A portion of the code that works with a 2d array

    r,c = np.unravel_index(pos, (9,9))            
    if(puzzle[r,c] != 0):
        return solve_numpy(puzzle, pos+1)
    row = puzzle[r,:].copy()
    col = puzzle[:,c].copy()
    r1, c1 = 3*(r//3), 3*(c//3)
    square = puzzle[r1:r1+3, c1:c1+3].flatten()
    for i in range(1,10):
        puzzle[r,c] = i
        if(i not in row and i not in col and i not in square):
            if solve_numpy(puzzle, pos+1):
                return True
    puzzle[r,c] = 0

Indexing is clearer, but there isn't a speed improvement. Other than simpler indexing, it doesn't make much use of whole array operations.

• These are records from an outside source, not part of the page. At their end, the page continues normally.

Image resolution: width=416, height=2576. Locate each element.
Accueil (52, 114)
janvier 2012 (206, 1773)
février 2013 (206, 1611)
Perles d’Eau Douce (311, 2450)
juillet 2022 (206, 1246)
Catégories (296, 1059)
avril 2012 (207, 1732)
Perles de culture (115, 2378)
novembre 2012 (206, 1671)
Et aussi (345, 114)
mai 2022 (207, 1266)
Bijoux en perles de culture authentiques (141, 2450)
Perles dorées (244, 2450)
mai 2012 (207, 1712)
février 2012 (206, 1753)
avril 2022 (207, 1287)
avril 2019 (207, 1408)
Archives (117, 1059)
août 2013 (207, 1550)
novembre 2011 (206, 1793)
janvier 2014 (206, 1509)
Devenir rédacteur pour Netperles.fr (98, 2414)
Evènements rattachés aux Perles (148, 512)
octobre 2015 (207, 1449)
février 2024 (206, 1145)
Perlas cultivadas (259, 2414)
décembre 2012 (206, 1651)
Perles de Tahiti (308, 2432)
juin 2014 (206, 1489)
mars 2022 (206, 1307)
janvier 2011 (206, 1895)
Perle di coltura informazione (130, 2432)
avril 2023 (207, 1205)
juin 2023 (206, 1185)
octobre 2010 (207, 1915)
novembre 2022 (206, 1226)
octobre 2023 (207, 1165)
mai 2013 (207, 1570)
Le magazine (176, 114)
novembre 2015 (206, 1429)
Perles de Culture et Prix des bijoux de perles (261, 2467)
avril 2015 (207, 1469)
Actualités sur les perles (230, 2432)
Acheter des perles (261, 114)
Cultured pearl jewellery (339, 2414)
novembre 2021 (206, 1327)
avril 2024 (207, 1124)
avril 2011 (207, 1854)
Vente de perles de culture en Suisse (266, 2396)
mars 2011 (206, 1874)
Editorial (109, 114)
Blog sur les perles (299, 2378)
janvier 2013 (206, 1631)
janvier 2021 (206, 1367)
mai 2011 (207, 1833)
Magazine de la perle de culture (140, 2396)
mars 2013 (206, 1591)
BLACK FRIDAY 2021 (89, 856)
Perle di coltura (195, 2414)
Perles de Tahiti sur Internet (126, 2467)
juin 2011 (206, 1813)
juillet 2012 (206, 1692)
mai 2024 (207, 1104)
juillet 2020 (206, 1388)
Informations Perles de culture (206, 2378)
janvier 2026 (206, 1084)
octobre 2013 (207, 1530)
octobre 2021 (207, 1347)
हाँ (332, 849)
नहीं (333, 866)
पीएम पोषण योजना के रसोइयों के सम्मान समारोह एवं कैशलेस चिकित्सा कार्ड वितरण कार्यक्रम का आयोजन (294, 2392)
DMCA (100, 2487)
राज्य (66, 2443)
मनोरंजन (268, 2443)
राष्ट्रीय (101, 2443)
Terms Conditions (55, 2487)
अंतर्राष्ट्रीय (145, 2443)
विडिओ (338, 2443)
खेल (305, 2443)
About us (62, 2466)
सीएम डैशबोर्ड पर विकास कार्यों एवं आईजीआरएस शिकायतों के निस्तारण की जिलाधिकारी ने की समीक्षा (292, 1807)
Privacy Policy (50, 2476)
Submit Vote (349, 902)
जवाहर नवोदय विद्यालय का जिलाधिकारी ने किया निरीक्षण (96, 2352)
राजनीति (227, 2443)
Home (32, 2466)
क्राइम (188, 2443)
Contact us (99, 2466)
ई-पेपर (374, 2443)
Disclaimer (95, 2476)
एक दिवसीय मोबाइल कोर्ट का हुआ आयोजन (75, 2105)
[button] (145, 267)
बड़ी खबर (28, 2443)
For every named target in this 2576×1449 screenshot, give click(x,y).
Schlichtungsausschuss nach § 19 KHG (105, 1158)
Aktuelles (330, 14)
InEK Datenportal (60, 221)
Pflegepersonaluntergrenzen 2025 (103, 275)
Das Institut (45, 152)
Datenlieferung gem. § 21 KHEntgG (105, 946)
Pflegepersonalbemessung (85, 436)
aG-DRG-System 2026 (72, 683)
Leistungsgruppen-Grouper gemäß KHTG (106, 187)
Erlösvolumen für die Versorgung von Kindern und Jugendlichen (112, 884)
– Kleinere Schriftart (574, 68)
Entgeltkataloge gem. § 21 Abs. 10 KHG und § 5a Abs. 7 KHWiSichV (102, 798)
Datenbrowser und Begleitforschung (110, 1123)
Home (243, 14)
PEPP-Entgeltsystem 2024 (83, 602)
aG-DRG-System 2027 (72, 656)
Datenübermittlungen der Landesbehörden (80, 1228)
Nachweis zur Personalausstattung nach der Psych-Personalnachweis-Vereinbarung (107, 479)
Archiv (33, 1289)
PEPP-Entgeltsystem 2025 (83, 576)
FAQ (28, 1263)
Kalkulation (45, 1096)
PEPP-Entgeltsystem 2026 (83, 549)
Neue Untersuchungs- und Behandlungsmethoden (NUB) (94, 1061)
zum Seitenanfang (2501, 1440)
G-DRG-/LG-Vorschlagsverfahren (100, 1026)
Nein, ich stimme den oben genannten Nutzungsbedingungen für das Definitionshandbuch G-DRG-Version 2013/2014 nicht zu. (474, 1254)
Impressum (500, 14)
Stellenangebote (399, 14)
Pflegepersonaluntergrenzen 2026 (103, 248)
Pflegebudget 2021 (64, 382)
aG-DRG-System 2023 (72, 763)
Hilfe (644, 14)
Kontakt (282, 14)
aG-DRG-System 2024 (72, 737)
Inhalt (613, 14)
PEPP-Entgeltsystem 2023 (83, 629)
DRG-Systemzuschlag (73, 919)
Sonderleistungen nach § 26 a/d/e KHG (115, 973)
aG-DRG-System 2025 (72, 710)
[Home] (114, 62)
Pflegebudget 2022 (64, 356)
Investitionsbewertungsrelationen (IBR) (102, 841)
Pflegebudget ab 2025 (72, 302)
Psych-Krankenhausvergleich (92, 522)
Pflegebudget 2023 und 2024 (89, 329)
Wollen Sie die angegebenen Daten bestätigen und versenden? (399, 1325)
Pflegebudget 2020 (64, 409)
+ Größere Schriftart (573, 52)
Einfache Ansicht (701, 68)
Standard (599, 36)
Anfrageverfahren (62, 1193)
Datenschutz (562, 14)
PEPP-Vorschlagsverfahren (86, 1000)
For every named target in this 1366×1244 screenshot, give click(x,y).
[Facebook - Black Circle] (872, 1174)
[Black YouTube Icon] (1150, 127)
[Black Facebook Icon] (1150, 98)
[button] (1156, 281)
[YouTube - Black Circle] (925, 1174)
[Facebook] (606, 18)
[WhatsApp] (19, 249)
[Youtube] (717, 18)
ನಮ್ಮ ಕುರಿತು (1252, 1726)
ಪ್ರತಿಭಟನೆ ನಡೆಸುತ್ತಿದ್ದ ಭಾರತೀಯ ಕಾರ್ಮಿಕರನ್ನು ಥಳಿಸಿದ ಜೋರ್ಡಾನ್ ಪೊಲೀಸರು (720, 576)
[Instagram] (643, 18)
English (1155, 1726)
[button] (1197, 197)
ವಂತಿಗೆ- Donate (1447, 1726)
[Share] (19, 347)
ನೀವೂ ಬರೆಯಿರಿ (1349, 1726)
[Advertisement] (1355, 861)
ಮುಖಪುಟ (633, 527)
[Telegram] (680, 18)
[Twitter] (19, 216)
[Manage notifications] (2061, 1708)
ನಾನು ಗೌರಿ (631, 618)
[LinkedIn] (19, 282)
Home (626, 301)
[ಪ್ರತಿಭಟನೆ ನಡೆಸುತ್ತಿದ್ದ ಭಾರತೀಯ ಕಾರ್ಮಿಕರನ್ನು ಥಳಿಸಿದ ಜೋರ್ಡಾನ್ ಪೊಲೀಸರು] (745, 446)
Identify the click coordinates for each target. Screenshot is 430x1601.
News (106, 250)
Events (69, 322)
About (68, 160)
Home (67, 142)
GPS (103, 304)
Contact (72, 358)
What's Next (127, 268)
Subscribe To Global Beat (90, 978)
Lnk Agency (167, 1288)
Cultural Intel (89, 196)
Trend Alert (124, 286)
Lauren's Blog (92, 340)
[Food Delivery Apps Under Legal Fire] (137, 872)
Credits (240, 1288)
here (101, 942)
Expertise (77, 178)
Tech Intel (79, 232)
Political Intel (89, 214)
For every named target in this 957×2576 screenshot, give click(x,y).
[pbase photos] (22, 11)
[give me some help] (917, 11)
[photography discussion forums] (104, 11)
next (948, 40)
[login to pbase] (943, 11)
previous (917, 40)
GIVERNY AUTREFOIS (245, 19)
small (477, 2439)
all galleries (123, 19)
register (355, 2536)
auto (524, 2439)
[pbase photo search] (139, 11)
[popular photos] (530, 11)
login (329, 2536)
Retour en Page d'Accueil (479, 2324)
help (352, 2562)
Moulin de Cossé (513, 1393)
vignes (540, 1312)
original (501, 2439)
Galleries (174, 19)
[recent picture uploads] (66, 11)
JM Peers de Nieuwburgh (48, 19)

The list version doesn't look that much different from the original, but is much faster:

    row = puzzle[pos//9*9:pos//9*9+9]
    col = puzzle[pos%9::9]
    short = (pos%9)//3*3 + pos//27*27
    square = puzzle[short:short+3] + \
             puzzle[short+9:short+12] + \
             puzzle[short+18:short+21]

http://norvig.com/sudoku.html Discusses sudoku solution methods, with pythoN - by an AI expert.

With this Norvig solver, your grid solution takes 0.01 sec. Information is stored primarily in dictionaries. Your case is an easy one, than can be solved with his 2 basic assignment strategies. Without searching the solution is very fast.